Recorded data:
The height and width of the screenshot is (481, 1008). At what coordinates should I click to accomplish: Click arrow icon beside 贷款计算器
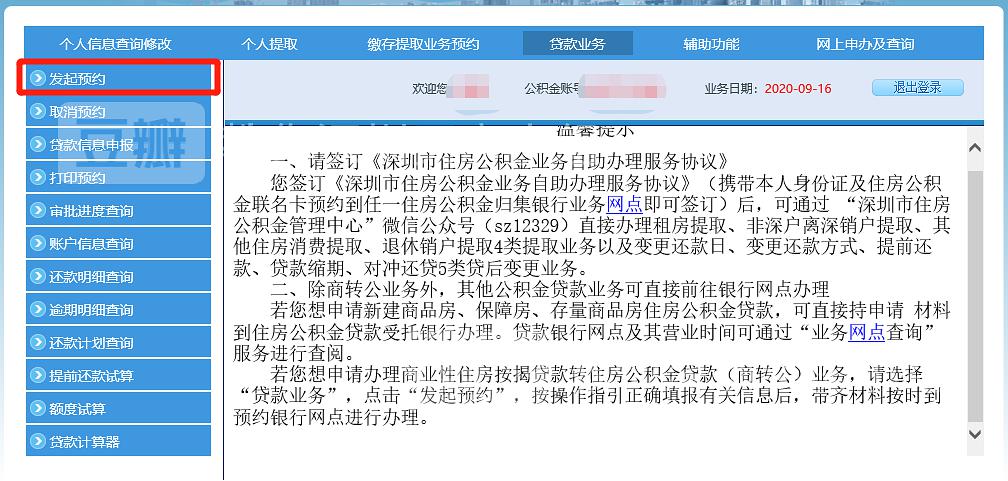click(37, 442)
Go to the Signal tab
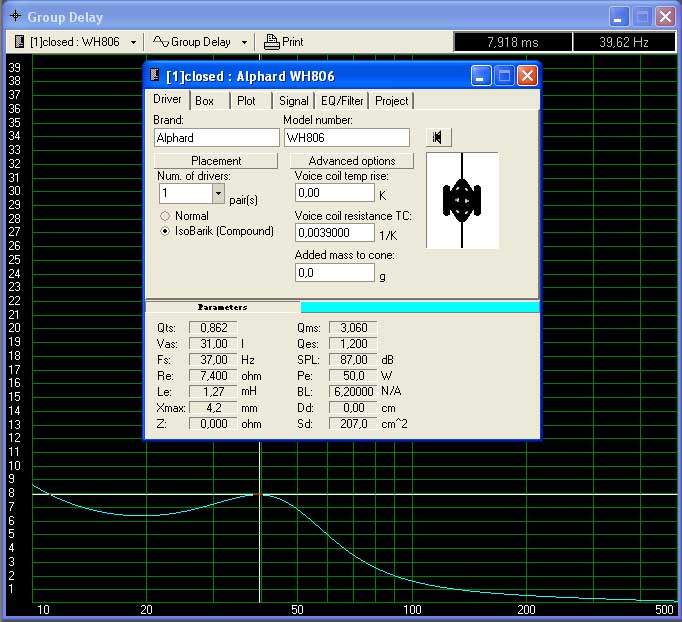Image resolution: width=682 pixels, height=622 pixels. click(293, 101)
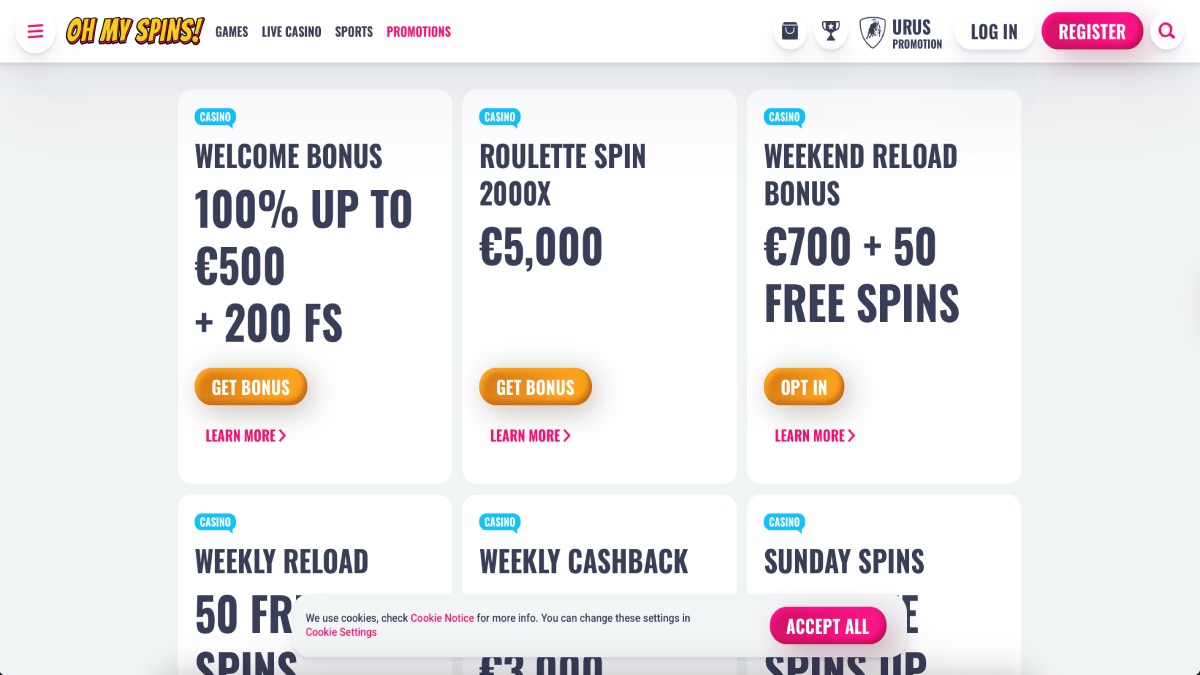
Task: Expand Learn More under Welcome Bonus
Action: (x=246, y=436)
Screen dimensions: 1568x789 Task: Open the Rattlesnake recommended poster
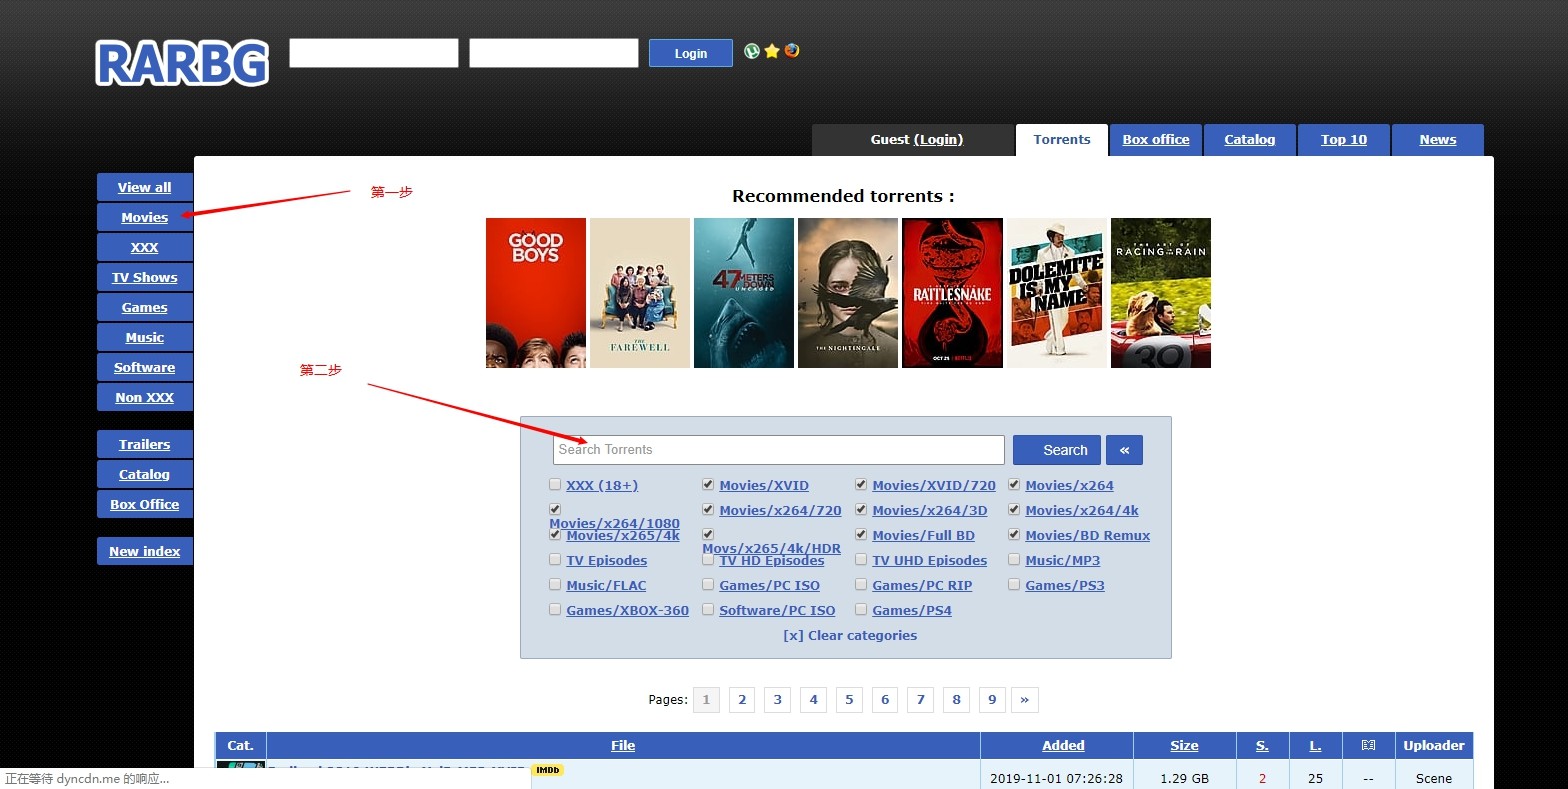tap(952, 293)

Directions: Excluding the pictures, restate word for word the lines from the one that holds "Screen dimensions: 1568x789" through the last line of the entries, both ends included.

Exercise output:
Screen dimensions: 1568x789 Task: Open the Rattlesnake recommended poster
tap(952, 293)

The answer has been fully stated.